Task:
The lines to transcribe begin with the one containing "You are a computer-use" and end with the last line below; reproduce them exactly, without the pictures.
#### Extracted material ####
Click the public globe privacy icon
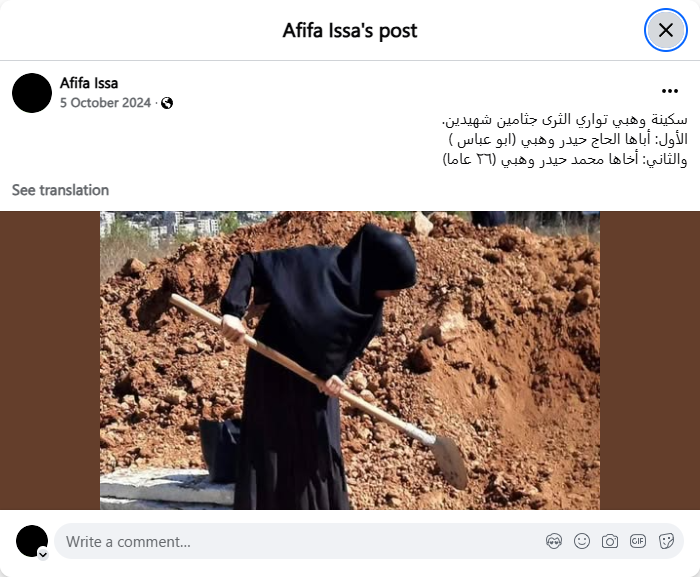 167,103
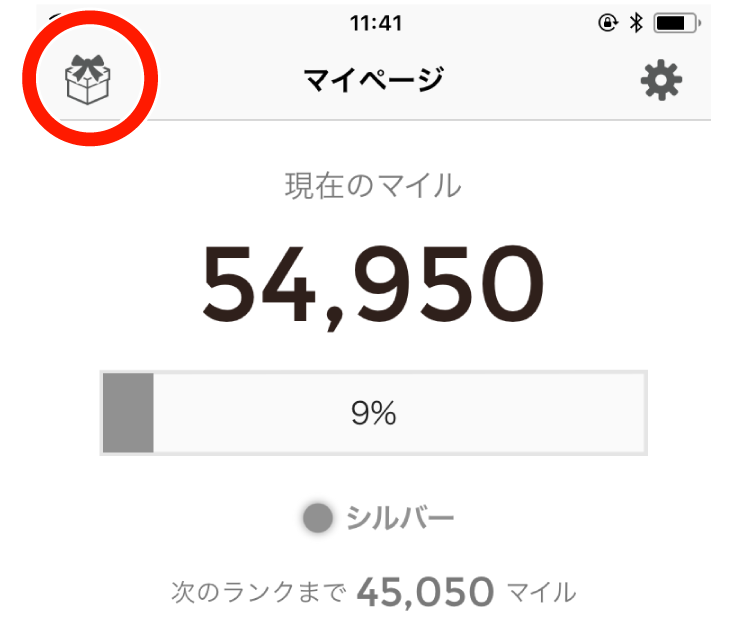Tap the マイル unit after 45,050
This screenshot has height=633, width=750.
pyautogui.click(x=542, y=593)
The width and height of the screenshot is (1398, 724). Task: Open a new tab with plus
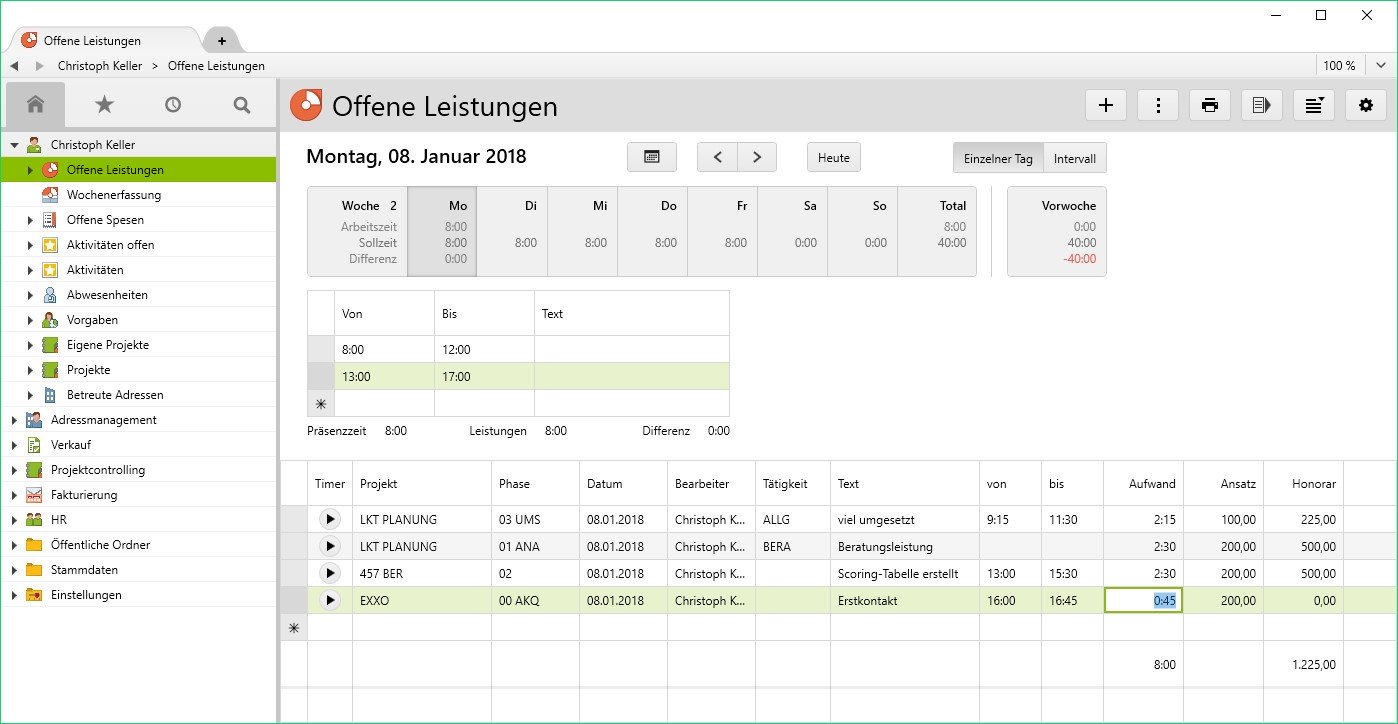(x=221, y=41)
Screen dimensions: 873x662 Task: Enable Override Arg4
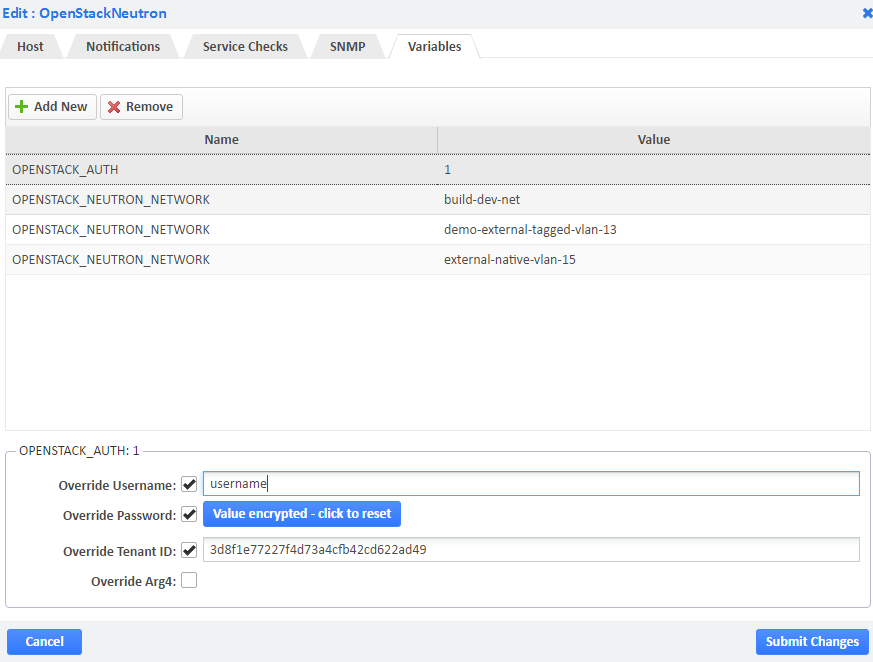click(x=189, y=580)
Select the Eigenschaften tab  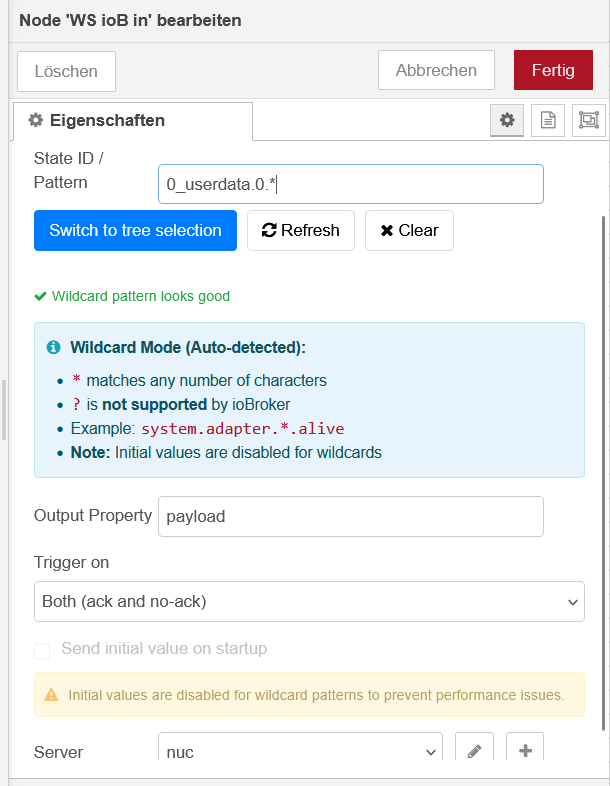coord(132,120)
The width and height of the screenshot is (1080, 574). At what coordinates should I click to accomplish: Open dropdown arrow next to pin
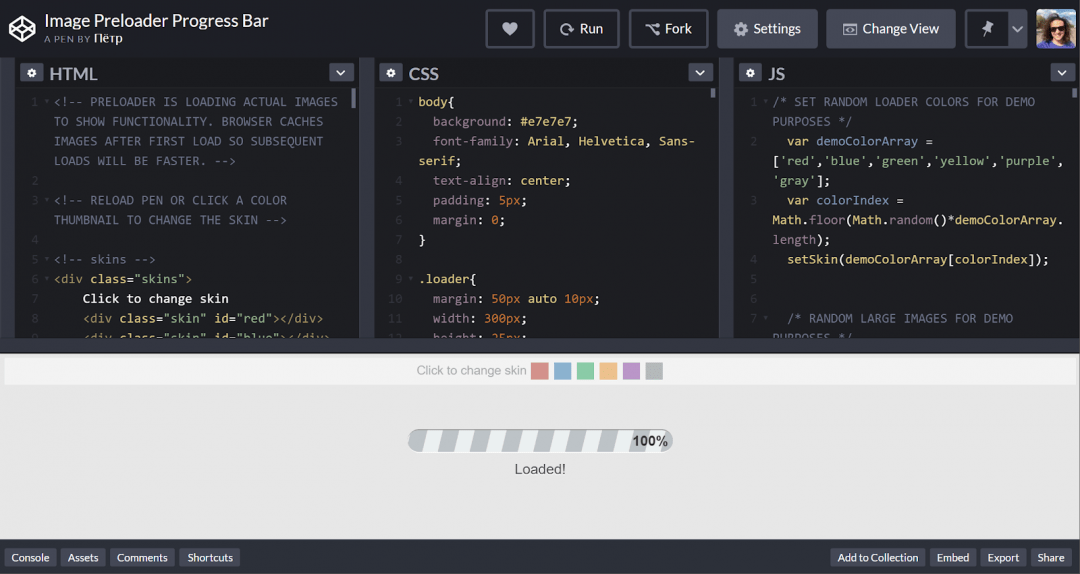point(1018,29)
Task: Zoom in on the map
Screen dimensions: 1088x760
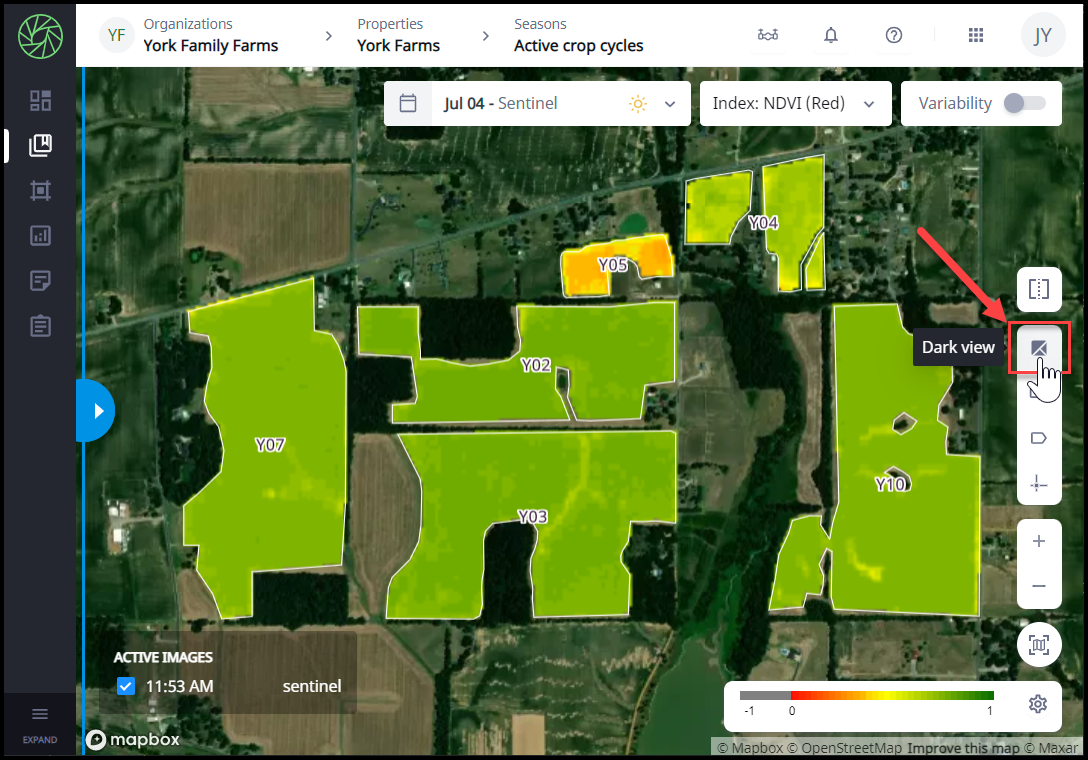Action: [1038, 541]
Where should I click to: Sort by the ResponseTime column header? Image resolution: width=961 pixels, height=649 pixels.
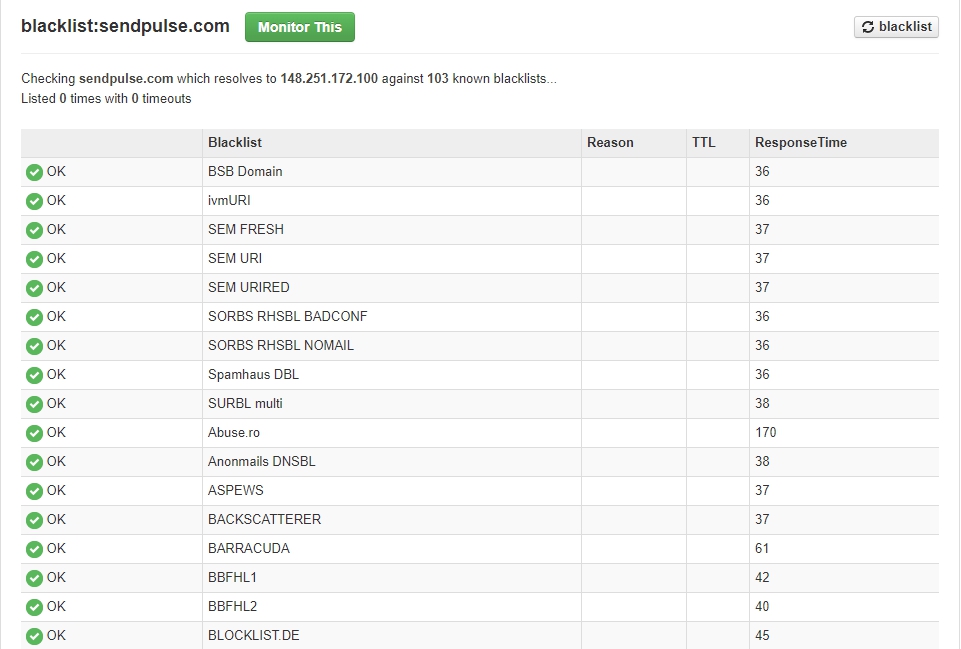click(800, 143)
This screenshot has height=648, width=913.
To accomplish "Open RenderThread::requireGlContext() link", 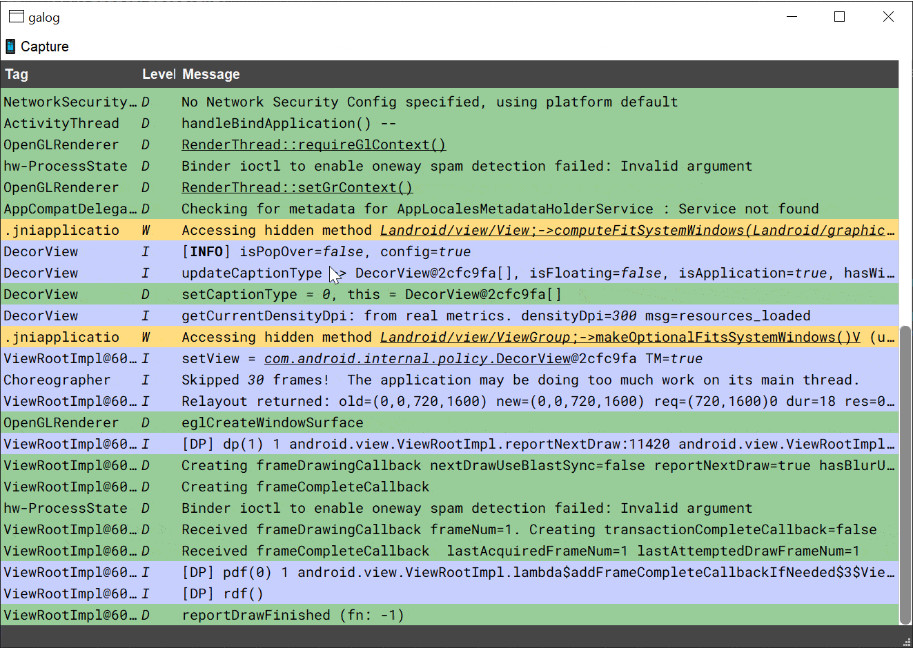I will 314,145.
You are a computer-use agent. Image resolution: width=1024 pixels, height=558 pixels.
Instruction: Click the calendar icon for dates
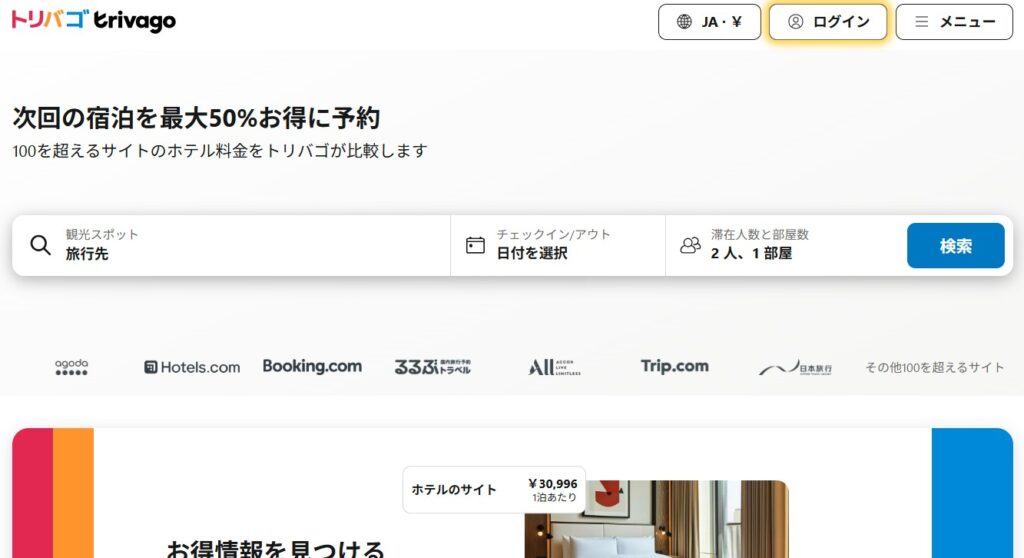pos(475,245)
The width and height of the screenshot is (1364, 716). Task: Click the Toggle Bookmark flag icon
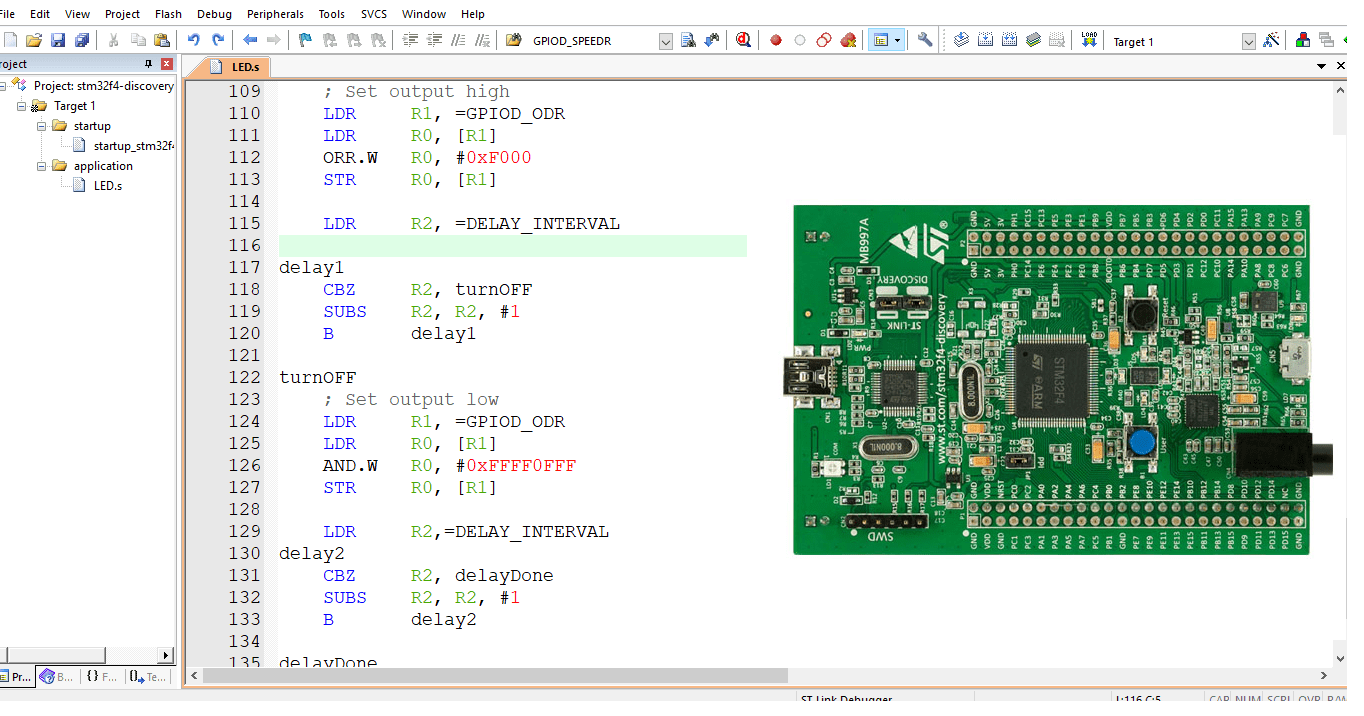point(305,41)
####
Problem solution:
You are a computer-use agent. Image resolution: width=1024 pixels, height=558 pixels.
Instruction: Click the calendar icon for dates
pos(475,245)
The width and height of the screenshot is (1364, 716). Task: Click the Toggle Bookmark flag icon
point(305,41)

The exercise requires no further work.